At worst, you’re seen as a know-it-all, trying to impose your views on thousands of people who may not share your perspective.
At best, you may offer observations, views and even propose solutions that can provide guidance and illumination — but it’s still inevitable that some people will ascribe an agenda and an affiliation to you that is in fact not yours.
And, of course, the role of an editorial writer can also bring you downright scorn — particularly during a provincial or federal election.
Late last week, a longtime reader called to decry recent editorials that criticized the federal Conservative government. She noted that a story in Thursday’s Advocate reported that no Liberal candidate has come forward yet to run in the Red Deer riding.
She had a suggestion: why didn’t one of our editorial writers volunteer to represent the Liberals, she asked. After all, she continued, you’re obviously all Liberals.
It’s a huge, and perilous, leap of logic to suggest that anyone who criticizes a party or a leader is by default a supporter of another party. It would be both unwise and unprofessional for us to unilaterally trumpet one party, let alone carry a membership card.
However, if it were so that to be a member precluded criticism, or the offer of advice, then every party caucus meeting, every policy convention, would feature mass expulsions or defections.
And that’s hardly democracy at work.
It is also a dangerous notion to suggest that the system and its prime players are above criticism. If we blindly follow, we’ll get the fate we deserve: an unresponsive, arrogant and uniformed government.
But Canadians — Albertans in particular, and Central Albertans perhaps most of all — tend to be loyal to a fault when it comes to political affiliation. Essentially, once a Tory, always a Tory — often for generations. It’s not enough to be conservative, Albertans must also be Conservative — and there often is a big difference.
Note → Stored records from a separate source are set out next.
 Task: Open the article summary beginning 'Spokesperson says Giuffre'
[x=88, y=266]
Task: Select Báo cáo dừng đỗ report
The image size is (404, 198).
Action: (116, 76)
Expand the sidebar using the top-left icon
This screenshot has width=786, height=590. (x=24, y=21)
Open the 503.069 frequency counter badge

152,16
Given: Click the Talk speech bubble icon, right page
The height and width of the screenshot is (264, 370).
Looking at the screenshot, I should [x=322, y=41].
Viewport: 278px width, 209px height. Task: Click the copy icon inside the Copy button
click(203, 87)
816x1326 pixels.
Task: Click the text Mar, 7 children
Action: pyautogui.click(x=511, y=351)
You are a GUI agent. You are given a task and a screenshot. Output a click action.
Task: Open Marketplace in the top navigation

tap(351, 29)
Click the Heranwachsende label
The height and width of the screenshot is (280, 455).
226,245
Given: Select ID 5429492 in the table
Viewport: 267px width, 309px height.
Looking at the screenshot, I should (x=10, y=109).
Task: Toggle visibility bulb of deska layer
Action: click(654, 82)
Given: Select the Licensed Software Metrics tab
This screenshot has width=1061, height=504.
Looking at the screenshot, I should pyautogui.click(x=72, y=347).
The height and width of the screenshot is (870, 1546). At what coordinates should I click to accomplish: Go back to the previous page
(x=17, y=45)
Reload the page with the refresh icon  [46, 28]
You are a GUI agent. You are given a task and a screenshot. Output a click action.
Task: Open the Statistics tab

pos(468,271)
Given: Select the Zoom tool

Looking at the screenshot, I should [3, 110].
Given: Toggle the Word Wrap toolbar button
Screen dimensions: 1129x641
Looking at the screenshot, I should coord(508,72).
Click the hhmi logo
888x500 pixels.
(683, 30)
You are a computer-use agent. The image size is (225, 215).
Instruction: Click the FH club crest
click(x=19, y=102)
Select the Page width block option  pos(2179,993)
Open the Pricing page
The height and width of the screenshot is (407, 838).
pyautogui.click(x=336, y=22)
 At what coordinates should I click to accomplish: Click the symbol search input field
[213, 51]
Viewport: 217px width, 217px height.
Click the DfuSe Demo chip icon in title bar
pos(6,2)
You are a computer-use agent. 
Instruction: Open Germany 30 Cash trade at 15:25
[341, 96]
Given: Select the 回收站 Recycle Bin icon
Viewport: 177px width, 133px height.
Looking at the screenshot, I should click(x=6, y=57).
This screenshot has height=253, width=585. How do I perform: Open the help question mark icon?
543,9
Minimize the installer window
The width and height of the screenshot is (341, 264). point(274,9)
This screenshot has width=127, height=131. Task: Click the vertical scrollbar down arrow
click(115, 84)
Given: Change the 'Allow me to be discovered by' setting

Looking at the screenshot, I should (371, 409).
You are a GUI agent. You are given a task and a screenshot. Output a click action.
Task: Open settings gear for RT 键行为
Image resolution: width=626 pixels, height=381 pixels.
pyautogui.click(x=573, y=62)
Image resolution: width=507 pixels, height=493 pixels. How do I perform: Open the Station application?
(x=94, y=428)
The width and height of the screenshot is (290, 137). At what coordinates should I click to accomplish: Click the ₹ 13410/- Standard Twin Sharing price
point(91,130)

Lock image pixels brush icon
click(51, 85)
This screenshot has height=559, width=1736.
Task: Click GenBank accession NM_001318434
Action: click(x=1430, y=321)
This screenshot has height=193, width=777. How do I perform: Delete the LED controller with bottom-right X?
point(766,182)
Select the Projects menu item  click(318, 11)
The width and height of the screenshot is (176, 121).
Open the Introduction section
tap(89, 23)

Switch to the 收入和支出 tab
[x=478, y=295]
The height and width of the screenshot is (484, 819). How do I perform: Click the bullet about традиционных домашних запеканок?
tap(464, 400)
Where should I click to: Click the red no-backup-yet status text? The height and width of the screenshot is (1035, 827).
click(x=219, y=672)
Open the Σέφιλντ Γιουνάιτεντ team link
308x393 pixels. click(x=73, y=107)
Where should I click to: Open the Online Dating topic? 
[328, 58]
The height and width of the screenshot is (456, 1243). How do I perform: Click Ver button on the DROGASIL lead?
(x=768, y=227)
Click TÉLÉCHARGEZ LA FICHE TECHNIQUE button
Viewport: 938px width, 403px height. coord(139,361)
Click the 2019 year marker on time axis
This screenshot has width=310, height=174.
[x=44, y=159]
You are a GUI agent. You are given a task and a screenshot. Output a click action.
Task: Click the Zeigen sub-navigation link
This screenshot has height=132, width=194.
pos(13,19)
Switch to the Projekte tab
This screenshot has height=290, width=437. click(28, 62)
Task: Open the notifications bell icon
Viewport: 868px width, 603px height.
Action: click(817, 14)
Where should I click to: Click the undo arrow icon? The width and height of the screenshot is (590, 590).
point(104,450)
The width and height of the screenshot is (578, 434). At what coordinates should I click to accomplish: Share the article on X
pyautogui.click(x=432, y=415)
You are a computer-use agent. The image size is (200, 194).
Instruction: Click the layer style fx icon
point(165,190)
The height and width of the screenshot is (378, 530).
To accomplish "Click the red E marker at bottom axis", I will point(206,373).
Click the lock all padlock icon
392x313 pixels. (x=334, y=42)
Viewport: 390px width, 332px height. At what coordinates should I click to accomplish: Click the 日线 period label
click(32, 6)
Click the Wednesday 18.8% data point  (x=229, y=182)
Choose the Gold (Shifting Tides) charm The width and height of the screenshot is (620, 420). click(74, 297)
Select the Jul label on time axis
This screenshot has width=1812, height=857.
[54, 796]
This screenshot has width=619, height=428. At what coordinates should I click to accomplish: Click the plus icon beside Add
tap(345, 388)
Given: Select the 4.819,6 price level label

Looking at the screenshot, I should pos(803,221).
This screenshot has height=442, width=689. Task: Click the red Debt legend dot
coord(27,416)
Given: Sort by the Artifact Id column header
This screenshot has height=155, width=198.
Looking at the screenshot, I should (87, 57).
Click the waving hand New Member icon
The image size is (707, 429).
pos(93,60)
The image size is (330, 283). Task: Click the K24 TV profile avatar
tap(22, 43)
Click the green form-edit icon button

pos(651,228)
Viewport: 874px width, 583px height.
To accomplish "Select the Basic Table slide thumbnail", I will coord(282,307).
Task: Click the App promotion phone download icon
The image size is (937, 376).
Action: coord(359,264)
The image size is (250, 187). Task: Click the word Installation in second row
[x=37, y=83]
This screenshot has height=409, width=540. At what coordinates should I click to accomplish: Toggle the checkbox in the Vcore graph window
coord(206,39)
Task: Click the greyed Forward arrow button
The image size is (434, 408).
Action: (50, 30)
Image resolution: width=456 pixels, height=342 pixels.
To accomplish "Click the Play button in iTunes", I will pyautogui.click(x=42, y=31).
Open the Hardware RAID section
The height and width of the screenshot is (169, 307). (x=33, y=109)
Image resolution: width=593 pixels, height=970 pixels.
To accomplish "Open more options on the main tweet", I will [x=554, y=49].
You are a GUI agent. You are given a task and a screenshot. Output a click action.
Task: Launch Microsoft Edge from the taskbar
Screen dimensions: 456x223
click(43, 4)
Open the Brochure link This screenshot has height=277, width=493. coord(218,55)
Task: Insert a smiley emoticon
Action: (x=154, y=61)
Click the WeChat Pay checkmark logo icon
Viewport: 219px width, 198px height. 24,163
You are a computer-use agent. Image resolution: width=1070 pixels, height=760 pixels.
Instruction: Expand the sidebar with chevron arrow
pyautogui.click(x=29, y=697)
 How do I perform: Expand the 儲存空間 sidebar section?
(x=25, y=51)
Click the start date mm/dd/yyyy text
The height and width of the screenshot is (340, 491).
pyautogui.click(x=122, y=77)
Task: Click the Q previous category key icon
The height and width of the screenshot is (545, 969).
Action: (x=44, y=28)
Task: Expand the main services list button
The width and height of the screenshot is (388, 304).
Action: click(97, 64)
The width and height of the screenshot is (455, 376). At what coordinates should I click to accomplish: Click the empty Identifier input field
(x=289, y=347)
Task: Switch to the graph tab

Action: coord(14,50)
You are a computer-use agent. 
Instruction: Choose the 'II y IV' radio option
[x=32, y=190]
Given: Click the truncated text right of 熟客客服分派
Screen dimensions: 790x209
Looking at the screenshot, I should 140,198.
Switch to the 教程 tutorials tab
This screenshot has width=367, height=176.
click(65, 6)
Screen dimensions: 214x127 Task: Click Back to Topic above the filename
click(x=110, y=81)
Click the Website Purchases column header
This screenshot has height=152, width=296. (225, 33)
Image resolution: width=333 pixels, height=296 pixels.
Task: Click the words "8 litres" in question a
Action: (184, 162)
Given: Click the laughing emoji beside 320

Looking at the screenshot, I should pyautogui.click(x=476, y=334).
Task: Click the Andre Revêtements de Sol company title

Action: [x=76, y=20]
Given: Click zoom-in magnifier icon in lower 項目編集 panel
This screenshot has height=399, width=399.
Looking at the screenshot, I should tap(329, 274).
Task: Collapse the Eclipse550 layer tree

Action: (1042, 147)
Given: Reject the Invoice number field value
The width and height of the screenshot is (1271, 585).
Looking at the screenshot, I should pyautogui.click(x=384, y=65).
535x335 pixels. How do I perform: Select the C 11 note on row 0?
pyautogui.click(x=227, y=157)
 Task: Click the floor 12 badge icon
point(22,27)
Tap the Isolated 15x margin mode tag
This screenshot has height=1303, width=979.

For many of these voters, it often seems that history matters more than potential. Past players (if they are of the wrong party persuasion) are more likely to have more leverage over decision making of the average voter than the current crop of politicians.
How many Central Albertans flatly dismiss the Liberal platform without thoroughly examining it, because Jean Chretien and Pierre Trudeau once led the party? Chretien retired more than seven years ago. Trudeau has been dead for more than 10 years.
Yet that same Tory faithful will turn a blind eye to the moral turpitude of former Conservative prime minister Brian Mulroney and any lingering impact that may have on the party.
Blinkered devotion hardly seems like a thoughtful way to go about making a choice as monumental as choosing a candidate at the polls.
For the curious and the proactive, there is a way to measure your traditional political support against your personal philosophy. A CBC website feature, Vote Compass (http://www.cbc.ca/news/politics/canadavotes2011/story/2011/03/11/cv2011-vote-compass.html) asks you a series of questions about federal issues and policies.
When you have completed the poll, Vote Compass tells you which party you should vote for, and which you should not.
The result might be illuminating, even for the most ardent of party faithful. Taking it might just be the step many voters need to look at the issues rather than the team jerseys.
John Stewart is the Advocate’s managing editor.